* **SHORT PROBLEM A**: Do these statements agree with the passage on David's lament below? Answer each with yes or no and quote the words of the passage that decide it. (i) Jonathan joined David in the wilderness rather than staying at the royal court. (ii) The speaker's son died on November 4th. (iii) David calls on the daughters of Israel to weep over Saul.
* **SHORT PROBLEM B**: Take the passage on David's lament further, starting right after its final sentence.

## Begin DOCUMENT EXTRACT

Even more grievous to David is the painful reminder that the thing that killed Jonathan was not his sin, but his loyalty. Jonathan considered his status as Saul's son to be his highest role in life. Instead of joining David in the wilderness, he stayed with his father in the royal court. Even when Saul charted a doomsday course for the royal family, Jonathan stood with him. And at last, at the end, he fell with him. What poignant dissonance is found in the Hebrew text, where the words life and death are carefully placed side by side as if to kiss one another: "beloved and pleasant in their life, and in their death they were not parted." Who could blame David for asking, Should loyalty have killed my friend?

Death has shaped the way David perceives the future, and it has equally colored how he looks at the past. Things which once evoked praise now evoke deepest sorrow.

So David turns to the present. But that is the most difficult area to negotiate, because that is where he must now live and survive.

III. Facing the Present: Ever-present Tears (1:24-27)

(a) Celebration Turned To Mourning (1:24)

"O daughters of Israel, weep over Saul,
Who clothed you luxuriously in scarlet,
Who put ornaments of gold on your apparel.

David addresses the daughters of Israel who sang the victory songs for him and Saul following their military exploits. He draws the women's attention to the clothes they are wearing: They are a reminder of Saul, the charismatic victor in war (clothed in Spirit), who clothed them with the spoils of victory. Now David says, "Weep, O daughters of Israel," because that charismatic figure is no more. By emphasizing the women's elaborate clothing, David may be making them uncomfortable by what is not stated: their dead king now lies naked, stripped in shame. Ironically this was foreshadowed when Saul was stripped naked before Samuel. The contrast accentuates the dissonance. The women's party clothing no longer is appropriate, therefore they must weep and rend their garments, as David has done.

Our world tries to numb its pain by partying. But David asks, "How can you celebrate when the king is dead?" How could the NFL continue to play when the President was dead? In those early years after the deaths of our children, Emily and I found it hard to enter into the Thanksgiving and Christmas holidays, because our son died November 4th, and our daughter Jessica on December 4th. Death casts a long shadow into our celebrations. In the midst of death the world tells us to dress up and go on celebrating, but the festivities only magnify the sorrow.

(b) A Crown At the Expense of Lost Love (1:25-27)

The poem concludes on the most poignant moment. Here the pronoun moves to the first person. The king's funeral is over. David stands alone at the grave and addresses his friend Jonathan.

## End DOCUMENT EXTRACT
## Begin INFORMATION PROVIDED

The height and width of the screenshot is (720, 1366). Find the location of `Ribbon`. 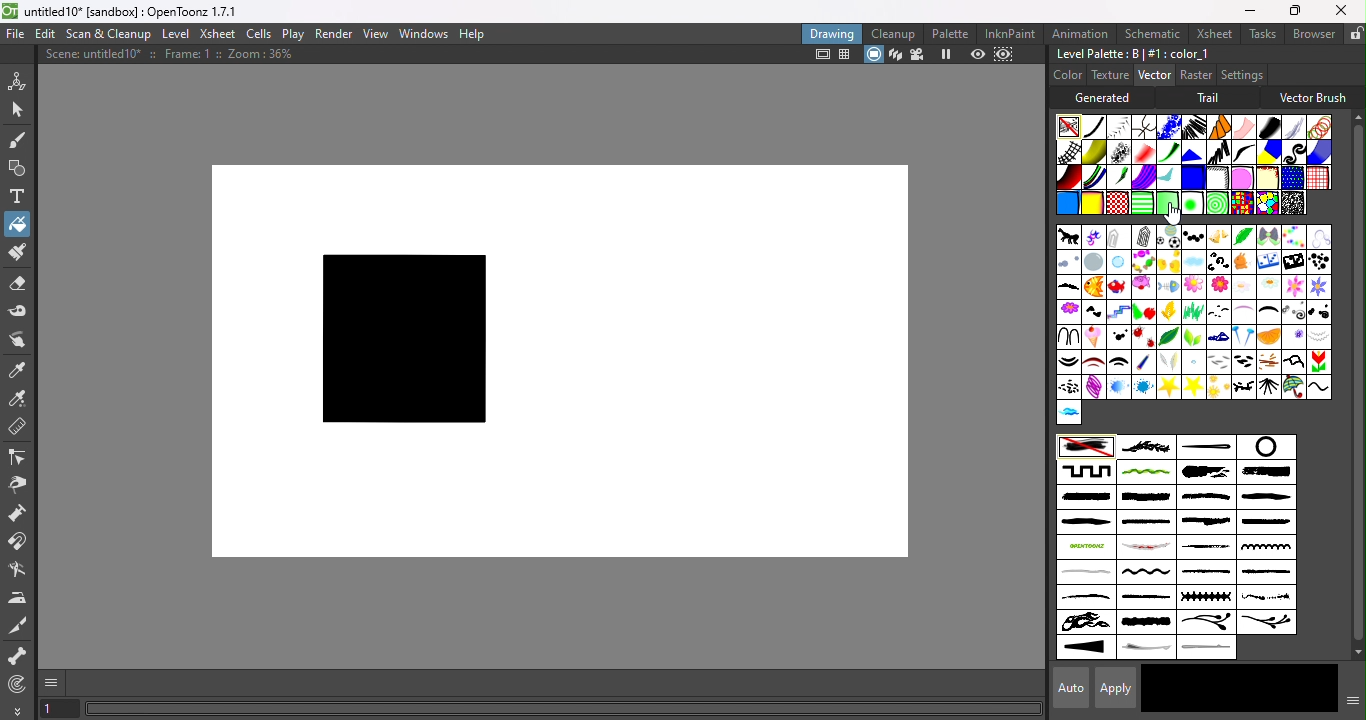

## End INFORMATION PROVIDED

* **RESULT A**:
(i) No: "Instead of joining David in the wilderness, he stayed with his father in the royal court."
(ii) Yes: "because our son died November 4th"
(iii) Yes: "O daughters of Israel, weep over Saul,"

* **RESULT B**:
"How have the mighty fallen in the midst of the battle!
Jonathan is slain on your high places.
I am distressed for you, my brother Jonathan;
You have been very pleasant to me.
Your love to me was more wonderful
Than the love of women.
How have the mighty fallen,
And the weapons of war perished!"

Here is grief in its most personal, lonely state. Jonathan's title changes from "son" to "my brother." "I am distressed for you, my brother Jonathan," says David. His sorrow is deep, personal, all-consuming. And his distress over Jonathan's death is magnified by the intensity of the love between them, a love he describes as wonderful, a love that transcends all romantic love. The word wonderful (Hebrew, pala') was used of divine wonders, events like the Exodus, things that evoked awe, wonder and praise. When the word is used of man, it speaks of something outside his capabilities, something "too wonderful for me" (Deut 30:11). This gift of friendship is beyond the realm of human ability. It is love divine.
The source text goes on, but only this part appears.